To add to other comments here, I'm not sure its the shortness of the video, but more how you are talking that's a bit off-putting. It's faster, and also louder in a way that's trying to be dynamic and attention grabbing, but (I'm not quite sure how to describe it but ill make an attempt) comes across in a way where you are trying to grab, take hold, and keep someone's attention instead of their attention being absorbed into what you are saying. Like, I'm no longer watching because I'm absorbed by the content, the grabbing is taking part of attention so it feels like my attention would naturally go somewhere else if you weren't doing these things; I'm partly focused on the grabbing and not the content. Also, most of the onscreen movement is happening in your camera in the bottom right, so my attention keeps going to your image, not the image you are describing. The more relaxed tone of your videos is one of the reasons I watch. If you did the same lines in your more relaxed tone, sure a few minutes would be added, but the better delivery would make the aspects of the image come across more, and the assertions of what I will be taught at the start of the video would come across less as hype and more as true statements. Like, it's not as confident and doesn't have the same feel of expertise.
My guy had a coffee this morning! Love the passion, and great video man, as always
While I understand that it's a popular format nowadays, I personally find your usual style to be incredibly meditative and calming. Watching your videos helps me to unwind and feel more at ease, or even encourages me to slow down and truly listen. Your content has been a source of comfort for me, and I truly appreciate the effort you put into creating it.

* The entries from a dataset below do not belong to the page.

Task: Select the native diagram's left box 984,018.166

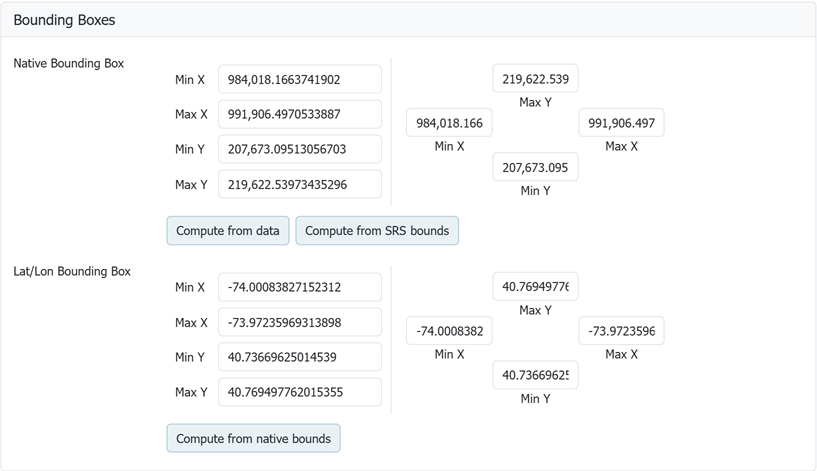Action: [x=449, y=123]
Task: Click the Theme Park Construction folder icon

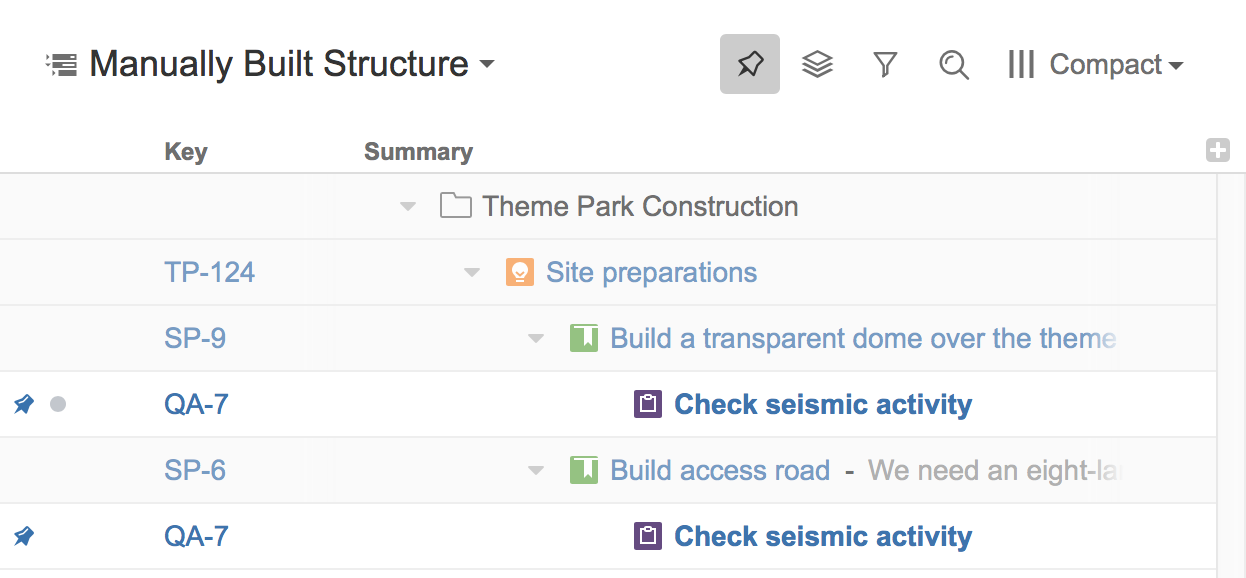Action: pos(456,207)
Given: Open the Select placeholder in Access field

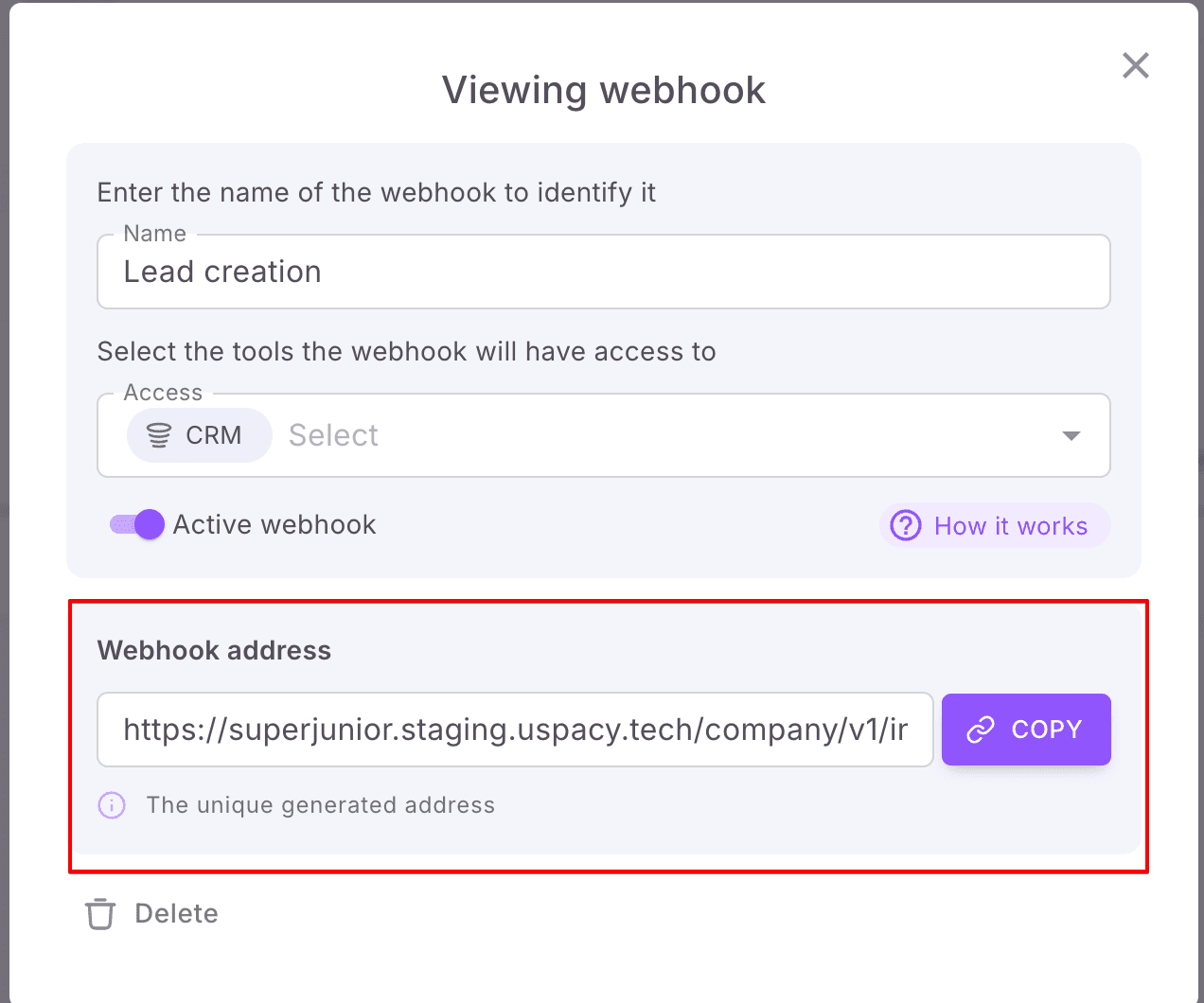Looking at the screenshot, I should coord(333,435).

Love the vid thank you for this!!
Agree! I love the longer format videos!
Absolutely agree!!! The “classic” format is pure treasure. Of course this video has also great information. However, the rapid nature of it makes it super difficult to absorb the knowledge.
The shorter format was very useful, as always your content is very helpful. But I really like the longer videos, it's very peaceful and I personally enjoy watching it while I'm drawing.
Good to know! Thanks!!
I like the shorter format, except I like the laid-back tim more....but learned a lot. Thanks
You know Tim what have attracted me towards your artwork & your art style
1. I love Bande Dessine. And no wonder for someone who has worked in this section for a long while will always attract me.
2. This style reminds me of Alphonse Mucha, now I am not really into fine arts or that sort of Design, but I just don't know why I feel so pleased watching his art.
3. I think this is the most simplistic yet comprehensive style an artist can have, whose main target is storytelling. This is fleshed out yet simple style that is so robust that you can simply use it for Concept design to production art to Visual development to Illustration to comic without any tweaking.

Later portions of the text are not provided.